Every state could have a smoking ban in restaurants, bars and workplaces by 2020, the U.S. Centers for Disease Control and Prevention (CDC) predicted this week. According to the CDC, the number of state comprehensive indoor smoking bans rose from none in 2000 to 25 by the end of 2010.
Dr. Tim McAfee, Director of the CDC’s Office of Smoking and Health, told the Associated Press (AP) that the success of the smoking ban movement seems to be growing. “I’m relatively bullish we’ll at least get close to that number,” he said.

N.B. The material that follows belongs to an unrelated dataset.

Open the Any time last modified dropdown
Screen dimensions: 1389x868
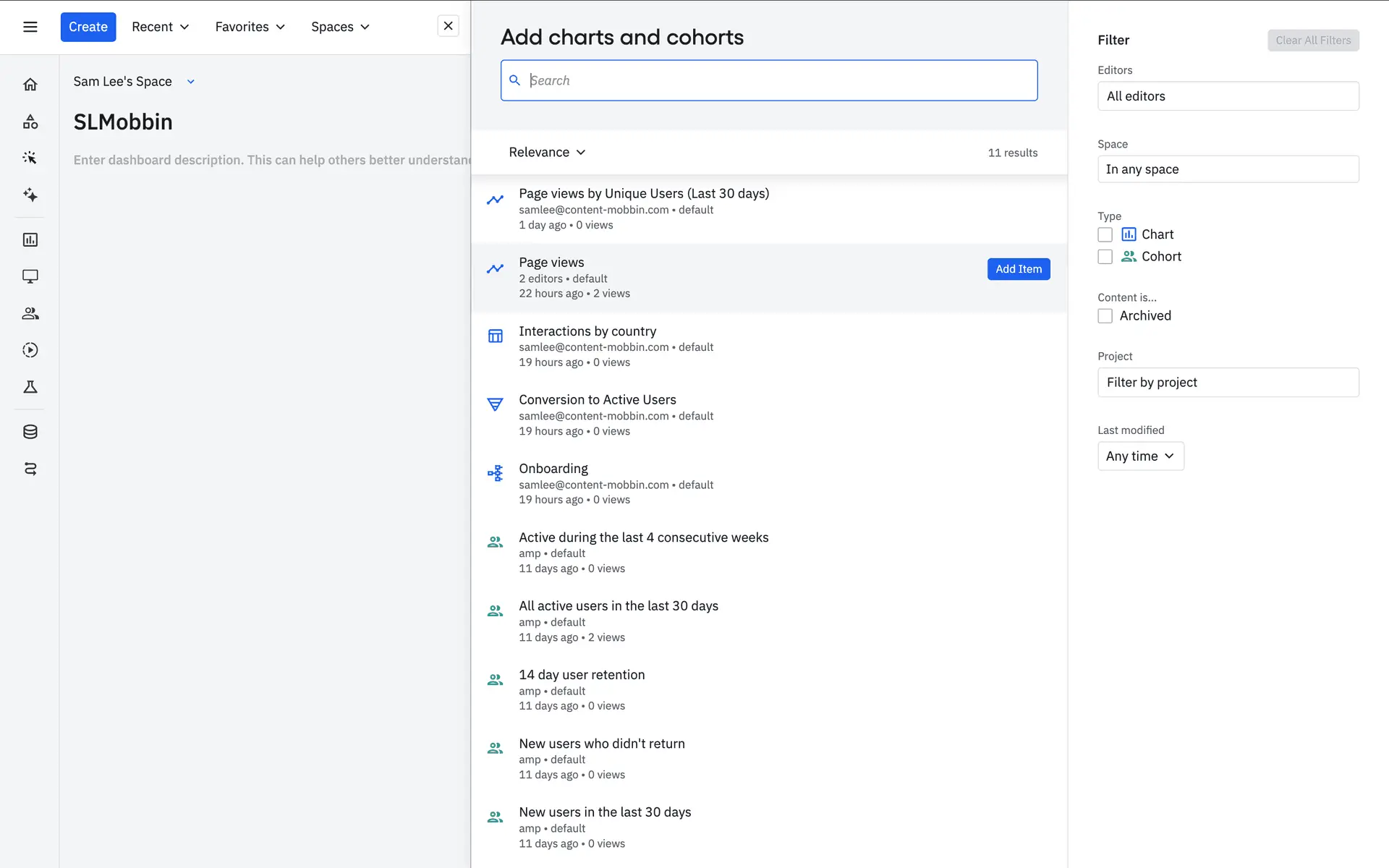pyautogui.click(x=1140, y=456)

This week’s issue of the CDC’s Morbidity and Mortality Weekly Report estimates that almost half of U.S. residents are covered by comprehensive indoor smoking bans at the state or local level, meaning they ban smoking in workplaces, bars and restaurants. An additional 10 states have laws that ban smoking in workplaces, bars or restaurants, but not all three.
While some other states have less restrictive laws, such as requiring smoking areas with separate ventilation, the CDC does not consider these laws effective in eliminating secondhand smoke exposure. The AP notes that only seven states have no indoor smoking restrictions: Indiana, Kentucky, Mississippi, South Carolina, Texas, West Virginia and Wyoming. However, some of the cities in these states do have indoor smoking laws.